▸ Exercise aim
Skip every line before the one containing "شهر و جامعه (703, 2381)", then copy that line and the rest of the entries below exactly, through the last line.

▸ Recorded data
--------
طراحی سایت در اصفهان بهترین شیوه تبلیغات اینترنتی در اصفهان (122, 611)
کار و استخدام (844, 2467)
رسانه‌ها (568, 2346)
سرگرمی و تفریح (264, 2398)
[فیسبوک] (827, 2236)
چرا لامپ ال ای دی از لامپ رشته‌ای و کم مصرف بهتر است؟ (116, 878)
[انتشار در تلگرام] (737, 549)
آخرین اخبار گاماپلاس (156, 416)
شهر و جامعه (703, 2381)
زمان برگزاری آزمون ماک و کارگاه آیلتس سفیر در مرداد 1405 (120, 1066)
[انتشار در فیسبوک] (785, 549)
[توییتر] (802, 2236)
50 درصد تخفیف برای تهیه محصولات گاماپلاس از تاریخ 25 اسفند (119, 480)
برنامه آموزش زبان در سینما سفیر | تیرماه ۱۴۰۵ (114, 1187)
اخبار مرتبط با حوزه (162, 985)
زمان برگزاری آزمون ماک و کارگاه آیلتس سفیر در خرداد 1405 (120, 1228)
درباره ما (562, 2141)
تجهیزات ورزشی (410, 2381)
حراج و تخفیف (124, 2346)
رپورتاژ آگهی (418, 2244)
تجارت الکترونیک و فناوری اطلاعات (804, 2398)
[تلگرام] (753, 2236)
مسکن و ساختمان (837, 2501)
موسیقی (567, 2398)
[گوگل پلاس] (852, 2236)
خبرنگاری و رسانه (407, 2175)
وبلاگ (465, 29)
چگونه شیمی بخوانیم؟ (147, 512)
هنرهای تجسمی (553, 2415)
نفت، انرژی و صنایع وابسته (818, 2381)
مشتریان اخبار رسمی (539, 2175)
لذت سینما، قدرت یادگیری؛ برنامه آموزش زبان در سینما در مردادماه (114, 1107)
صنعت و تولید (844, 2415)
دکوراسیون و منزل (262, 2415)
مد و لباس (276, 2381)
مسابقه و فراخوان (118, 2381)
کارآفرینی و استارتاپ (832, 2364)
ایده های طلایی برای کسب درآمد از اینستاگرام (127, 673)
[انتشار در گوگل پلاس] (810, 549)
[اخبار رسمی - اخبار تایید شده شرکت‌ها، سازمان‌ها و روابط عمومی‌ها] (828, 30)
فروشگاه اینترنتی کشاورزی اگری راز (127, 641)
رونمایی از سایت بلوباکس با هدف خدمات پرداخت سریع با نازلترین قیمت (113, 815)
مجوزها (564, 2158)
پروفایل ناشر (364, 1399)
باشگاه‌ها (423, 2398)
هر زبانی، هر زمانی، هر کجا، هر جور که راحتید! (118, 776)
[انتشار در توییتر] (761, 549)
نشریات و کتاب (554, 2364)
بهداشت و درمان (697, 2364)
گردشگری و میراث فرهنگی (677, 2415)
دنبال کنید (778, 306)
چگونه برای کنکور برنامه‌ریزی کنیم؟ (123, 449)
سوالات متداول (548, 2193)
--------
▸ Result of this exercise
شهر و جامعه (703, 2381)
زمان برگزاری آزمون ماک و کارگاه آیلتس سفیر در مرداد 1405 (120, 1066)
[انتشار در فیسبوک] (785, 549)
[توییتر] (802, 2236)
50 درصد تخفیف برای تهیه محصولات گاماپلاس از تاریخ 25 اسفند (119, 480)
برنامه آموزش زبان در سینما سفیر | تیرماه ۱۴۰۵ (114, 1187)
اخبار مرتبط با حوزه (162, 985)
زمان برگزاری آزمون ماک و کارگاه آیلتس سفیر در خرداد 1405 (120, 1228)
درباره ما (562, 2141)
تجهیزات ورزشی (410, 2381)
حراج و تخفیف (124, 2346)
رپورتاژ آگهی (418, 2244)
تجارت الکترونیک و فناوری اطلاعات (804, 2398)
[تلگرام] (753, 2236)
مسکن و ساختمان (837, 2501)
موسیقی (567, 2398)
[گوگل پلاس] (852, 2236)
خبرنگاری و رسانه (407, 2175)
وبلاگ (465, 29)
چگونه شیمی بخوانیم؟ (147, 512)
هنرهای تجسمی (553, 2415)
نفت، انرژی و صنایع وابسته (818, 2381)
مشتریان اخبار رسمی (539, 2175)
لذت سینما، قدرت یادگیری؛ برنامه آموزش زبان در سینما در مردادماه (114, 1107)
صنعت و تولید (844, 2415)
دکوراسیون و منزل (262, 2415)
مد و لباس (276, 2381)
مسابقه و فراخوان (118, 2381)
کارآفرینی و استارتاپ (832, 2364)
ایده های طلایی برای کسب درآمد از اینستاگرام (127, 673)
[انتشار در گوگل پلاس] (810, 549)
[اخبار رسمی - اخبار تایید شده شرکت‌ها، سازمان‌ها و روابط عمومی‌ها] (828, 30)
فروشگاه اینترنتی کشاورزی اگری راز (127, 641)
رونمایی از سایت بلوباکس با هدف خدمات پرداخت سریع با نازلترین قیمت (113, 815)
مجوزها (564, 2158)
پروفایل ناشر (364, 1399)
باشگاه‌ها (423, 2398)
هر زبانی، هر زمانی، هر کجا، هر جور که راحتید! (118, 776)
[انتشار در توییتر] (761, 549)
نشریات و کتاب (554, 2364)
بهداشت و درمان (697, 2364)
گردشگری و میراث فرهنگی (677, 2415)
دنبال کنید (778, 306)
چگونه برای کنکور برنامه‌ریزی کنیم؟ (123, 449)
سوالات متداول (548, 2193)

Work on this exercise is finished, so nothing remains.